Data entries
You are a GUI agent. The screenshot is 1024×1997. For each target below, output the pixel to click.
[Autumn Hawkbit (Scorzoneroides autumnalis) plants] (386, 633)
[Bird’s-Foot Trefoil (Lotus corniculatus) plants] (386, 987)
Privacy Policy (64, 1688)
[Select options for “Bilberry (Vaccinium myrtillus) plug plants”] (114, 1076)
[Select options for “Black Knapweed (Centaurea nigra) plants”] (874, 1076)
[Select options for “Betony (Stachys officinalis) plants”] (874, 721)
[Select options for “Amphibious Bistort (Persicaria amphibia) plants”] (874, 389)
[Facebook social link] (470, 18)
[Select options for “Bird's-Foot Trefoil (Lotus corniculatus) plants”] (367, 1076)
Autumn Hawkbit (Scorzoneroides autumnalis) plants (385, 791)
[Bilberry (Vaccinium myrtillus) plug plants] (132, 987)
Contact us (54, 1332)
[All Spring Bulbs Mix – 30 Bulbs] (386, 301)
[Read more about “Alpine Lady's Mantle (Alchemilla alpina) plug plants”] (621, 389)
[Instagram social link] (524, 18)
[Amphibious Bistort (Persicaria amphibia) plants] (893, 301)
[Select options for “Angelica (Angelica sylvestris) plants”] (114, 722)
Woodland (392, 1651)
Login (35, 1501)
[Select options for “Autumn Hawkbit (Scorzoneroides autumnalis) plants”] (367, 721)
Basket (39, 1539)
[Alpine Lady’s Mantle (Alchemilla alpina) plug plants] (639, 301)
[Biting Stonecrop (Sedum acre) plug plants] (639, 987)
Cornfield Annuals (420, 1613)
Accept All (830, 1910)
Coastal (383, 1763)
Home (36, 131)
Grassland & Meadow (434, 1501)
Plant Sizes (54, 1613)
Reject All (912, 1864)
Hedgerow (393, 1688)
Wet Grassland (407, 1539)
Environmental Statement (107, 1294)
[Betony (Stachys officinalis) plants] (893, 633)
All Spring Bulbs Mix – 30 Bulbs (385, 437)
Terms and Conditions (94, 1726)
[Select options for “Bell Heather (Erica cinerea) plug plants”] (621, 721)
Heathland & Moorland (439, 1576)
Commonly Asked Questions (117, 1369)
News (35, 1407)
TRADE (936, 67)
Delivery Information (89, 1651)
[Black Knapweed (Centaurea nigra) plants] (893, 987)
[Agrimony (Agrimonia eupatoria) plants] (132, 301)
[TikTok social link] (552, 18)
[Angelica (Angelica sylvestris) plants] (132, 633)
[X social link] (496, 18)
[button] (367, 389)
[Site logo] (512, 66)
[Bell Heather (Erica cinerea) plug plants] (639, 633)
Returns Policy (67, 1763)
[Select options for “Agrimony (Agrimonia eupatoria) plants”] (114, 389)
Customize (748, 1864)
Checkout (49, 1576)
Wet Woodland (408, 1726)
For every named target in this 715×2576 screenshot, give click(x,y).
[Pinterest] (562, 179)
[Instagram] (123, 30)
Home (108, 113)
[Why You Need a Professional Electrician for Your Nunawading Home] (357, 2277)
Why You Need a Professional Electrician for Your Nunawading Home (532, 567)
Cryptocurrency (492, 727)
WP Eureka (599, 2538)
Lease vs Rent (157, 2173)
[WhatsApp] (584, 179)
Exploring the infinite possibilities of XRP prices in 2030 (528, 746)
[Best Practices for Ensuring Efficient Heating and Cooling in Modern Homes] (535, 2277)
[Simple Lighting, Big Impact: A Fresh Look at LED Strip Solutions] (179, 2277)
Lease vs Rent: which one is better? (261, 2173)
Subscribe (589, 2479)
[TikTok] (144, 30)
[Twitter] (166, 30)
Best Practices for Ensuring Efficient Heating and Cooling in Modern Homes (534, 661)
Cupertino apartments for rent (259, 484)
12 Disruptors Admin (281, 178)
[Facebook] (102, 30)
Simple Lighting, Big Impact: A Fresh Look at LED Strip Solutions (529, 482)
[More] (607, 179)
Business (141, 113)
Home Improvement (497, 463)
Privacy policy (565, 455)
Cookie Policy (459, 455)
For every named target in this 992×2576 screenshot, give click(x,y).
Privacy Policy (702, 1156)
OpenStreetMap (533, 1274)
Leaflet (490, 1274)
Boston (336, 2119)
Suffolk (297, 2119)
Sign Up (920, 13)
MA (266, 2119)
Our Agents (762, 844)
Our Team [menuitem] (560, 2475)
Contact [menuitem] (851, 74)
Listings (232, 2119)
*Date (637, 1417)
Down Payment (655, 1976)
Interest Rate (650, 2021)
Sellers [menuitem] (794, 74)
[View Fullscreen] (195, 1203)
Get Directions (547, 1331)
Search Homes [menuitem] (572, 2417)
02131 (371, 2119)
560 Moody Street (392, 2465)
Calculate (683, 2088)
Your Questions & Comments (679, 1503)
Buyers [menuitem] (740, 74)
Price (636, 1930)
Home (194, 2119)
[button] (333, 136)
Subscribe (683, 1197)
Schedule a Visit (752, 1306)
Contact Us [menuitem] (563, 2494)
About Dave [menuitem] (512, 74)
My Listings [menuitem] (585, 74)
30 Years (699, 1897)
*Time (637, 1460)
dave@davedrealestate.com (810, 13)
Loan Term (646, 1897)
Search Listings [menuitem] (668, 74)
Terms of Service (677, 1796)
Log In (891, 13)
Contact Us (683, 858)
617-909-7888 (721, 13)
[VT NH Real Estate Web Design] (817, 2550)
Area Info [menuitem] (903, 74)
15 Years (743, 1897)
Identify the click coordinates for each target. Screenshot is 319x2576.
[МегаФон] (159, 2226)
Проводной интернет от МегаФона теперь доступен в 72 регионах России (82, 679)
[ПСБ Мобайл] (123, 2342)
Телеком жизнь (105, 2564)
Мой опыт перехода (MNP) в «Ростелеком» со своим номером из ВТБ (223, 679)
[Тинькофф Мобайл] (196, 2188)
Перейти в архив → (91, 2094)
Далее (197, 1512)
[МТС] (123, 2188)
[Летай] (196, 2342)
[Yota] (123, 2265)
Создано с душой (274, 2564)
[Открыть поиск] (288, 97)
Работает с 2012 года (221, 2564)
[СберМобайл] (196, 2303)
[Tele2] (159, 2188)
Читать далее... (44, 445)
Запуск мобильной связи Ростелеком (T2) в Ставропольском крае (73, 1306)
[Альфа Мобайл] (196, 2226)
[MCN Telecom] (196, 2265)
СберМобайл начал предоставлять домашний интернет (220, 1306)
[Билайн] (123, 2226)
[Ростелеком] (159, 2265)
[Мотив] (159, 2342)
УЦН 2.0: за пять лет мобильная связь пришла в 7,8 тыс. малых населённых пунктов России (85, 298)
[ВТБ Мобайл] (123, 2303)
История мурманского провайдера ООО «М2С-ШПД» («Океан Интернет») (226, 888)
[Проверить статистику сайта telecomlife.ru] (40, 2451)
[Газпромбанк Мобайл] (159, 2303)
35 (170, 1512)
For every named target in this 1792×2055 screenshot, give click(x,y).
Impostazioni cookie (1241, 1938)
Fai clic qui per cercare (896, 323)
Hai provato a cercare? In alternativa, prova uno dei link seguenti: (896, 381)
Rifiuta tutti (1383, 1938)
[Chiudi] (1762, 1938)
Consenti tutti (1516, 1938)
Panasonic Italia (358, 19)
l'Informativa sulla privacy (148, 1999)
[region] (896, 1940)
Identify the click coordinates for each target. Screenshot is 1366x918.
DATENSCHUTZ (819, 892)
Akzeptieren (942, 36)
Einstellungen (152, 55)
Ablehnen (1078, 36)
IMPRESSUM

**Problem description**
Read the entries above, then pull out the lines that include "menuitem".

**Response box**
Our Team [menuitem] (560, 2475)
Contact [menuitem] (851, 74)
Sellers [menuitem] (794, 74)
Search Homes [menuitem] (572, 2417)
Buyers [menuitem] (740, 74)
Contact Us [menuitem] (563, 2494)
About Dave [menuitem] (512, 74)
My Listings [menuitem] (585, 74)
Search Listings [menuitem] (668, 74)
Area Info [menuitem] (903, 74)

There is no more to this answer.